Hungary’s far-right Jobbik gains in rural areas

PABLO GORONDI
Associated Press

BUDAPEST, Hungary (AP) — The far-right Jobbik party has made significant gains in rural areas in Hungary’s municipal elections, where it has become the main challenger to Prime Minister Viktor Orban’s Fidesz party.

Jobbik, led by Gabor Vona, won elections in 14 mostly smaller cities and towns on Sunday, while another six independent winners ran with the party’s support. In 2010, they won in only three cities.

While remaining far behind Fidesz, especially in Budapest, Jobbik is now second in all but one of Hungary’s 19 county assemblies, an important foundation looking ahead to the next national elections, set for April 2018.

Jobbik first attracted voters in some of the poorest areas in eastern Hungary by promising to fight “Gypsy crime,” usually petty offenses too small to warrant police attention, while also speaking out against Jewish or Israeli investments in the country.

With the success it achieved all over the country, “Jobbik is now a party at the national level and it continues to have potential for growth,” said Kornelia Magyar of the Magyar Progressive Institute.

Jobbik has benefited from the fragmentation of the left-wing parties — the once-dominant Socialist Party is being challenged by former Socialist Prime Minister Ferenc Gyurcsany and others — and also has drawn some of the voters disillusioned with the government.

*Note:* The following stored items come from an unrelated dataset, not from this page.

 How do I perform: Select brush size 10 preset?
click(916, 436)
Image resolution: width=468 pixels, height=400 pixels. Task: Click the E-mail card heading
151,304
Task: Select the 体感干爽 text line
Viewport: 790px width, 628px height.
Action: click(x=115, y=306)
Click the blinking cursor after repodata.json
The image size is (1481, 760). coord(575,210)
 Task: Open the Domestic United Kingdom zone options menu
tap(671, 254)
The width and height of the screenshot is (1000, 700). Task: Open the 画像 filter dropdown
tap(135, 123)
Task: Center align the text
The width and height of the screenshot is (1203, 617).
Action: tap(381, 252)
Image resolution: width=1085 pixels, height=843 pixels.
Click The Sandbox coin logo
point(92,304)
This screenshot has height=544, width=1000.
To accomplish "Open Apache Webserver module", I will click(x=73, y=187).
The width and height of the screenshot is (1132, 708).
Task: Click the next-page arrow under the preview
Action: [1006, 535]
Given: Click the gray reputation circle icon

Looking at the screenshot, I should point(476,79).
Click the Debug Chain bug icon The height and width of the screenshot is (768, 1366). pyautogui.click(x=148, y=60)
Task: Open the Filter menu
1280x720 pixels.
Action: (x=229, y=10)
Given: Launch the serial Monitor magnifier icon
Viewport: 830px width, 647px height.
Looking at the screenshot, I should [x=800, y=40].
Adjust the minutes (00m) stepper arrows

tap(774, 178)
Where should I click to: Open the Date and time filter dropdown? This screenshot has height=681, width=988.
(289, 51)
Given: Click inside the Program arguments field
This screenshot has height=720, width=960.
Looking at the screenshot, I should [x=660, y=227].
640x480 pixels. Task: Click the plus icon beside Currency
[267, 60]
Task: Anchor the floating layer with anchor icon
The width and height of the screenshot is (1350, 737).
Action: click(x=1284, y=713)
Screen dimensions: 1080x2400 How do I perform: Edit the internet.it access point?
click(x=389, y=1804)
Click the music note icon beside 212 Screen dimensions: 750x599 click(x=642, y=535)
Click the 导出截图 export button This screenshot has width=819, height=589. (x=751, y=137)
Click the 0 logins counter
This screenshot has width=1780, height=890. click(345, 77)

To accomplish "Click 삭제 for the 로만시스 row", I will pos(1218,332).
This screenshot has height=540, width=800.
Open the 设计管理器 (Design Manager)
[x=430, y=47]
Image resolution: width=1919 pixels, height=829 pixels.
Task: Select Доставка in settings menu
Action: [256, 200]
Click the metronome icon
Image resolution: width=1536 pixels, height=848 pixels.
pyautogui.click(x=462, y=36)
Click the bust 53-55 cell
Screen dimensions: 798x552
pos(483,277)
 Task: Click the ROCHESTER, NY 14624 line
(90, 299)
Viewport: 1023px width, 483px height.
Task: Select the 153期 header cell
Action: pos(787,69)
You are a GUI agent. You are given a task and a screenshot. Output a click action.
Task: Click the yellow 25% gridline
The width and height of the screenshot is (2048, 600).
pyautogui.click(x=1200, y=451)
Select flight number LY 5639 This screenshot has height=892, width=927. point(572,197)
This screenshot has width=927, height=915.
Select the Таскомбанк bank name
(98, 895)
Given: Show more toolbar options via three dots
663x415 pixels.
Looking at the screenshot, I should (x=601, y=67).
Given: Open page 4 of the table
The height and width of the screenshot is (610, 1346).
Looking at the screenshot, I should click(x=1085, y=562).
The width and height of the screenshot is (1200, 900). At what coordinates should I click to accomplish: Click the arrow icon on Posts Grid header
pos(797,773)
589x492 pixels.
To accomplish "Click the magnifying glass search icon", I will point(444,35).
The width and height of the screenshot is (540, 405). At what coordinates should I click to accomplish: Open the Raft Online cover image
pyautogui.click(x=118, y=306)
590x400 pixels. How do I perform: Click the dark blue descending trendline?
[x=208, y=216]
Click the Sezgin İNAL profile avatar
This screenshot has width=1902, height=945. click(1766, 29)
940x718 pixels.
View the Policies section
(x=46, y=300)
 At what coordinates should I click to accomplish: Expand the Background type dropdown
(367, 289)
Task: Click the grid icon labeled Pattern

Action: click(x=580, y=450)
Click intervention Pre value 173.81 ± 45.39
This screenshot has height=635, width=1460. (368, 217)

“Jobbik has also achieved success by stressing law and order, a message which certain areas find especially attractive,” Magyar said.

Repeating its strategy from April’s parliamentary elections, when it got 20.3 percent of the votes, Jobbik has sought to soften its image and avoid some of the anti-Roma and racist statements of the past. But the changes may be only cosmetic.

“At the national level, Jobbik tried to show a more moderate face,” said analyst Attila Juhasz of Political Capital, a Budapest think-tank. “In the local campaigns, however, they stuck to the same extreme right-wing rhetoric and anti-Roma positions which were typical earlier.”

Speaking Monday in parliament, Vona, Jobbik’s 36-year-old leader, said his party “has steadily become the second force in Hungary.”

While Fidesz still has a two-thirds majority in parliament and elected mayors in 20 of Hungary’s 23 most important cities, it has been losing voters at the national and local level since its landslide victories in 2010.

“It is a real challenge for Fidesz whether it can prevent Jobbik from strengthening,” Juhasz said.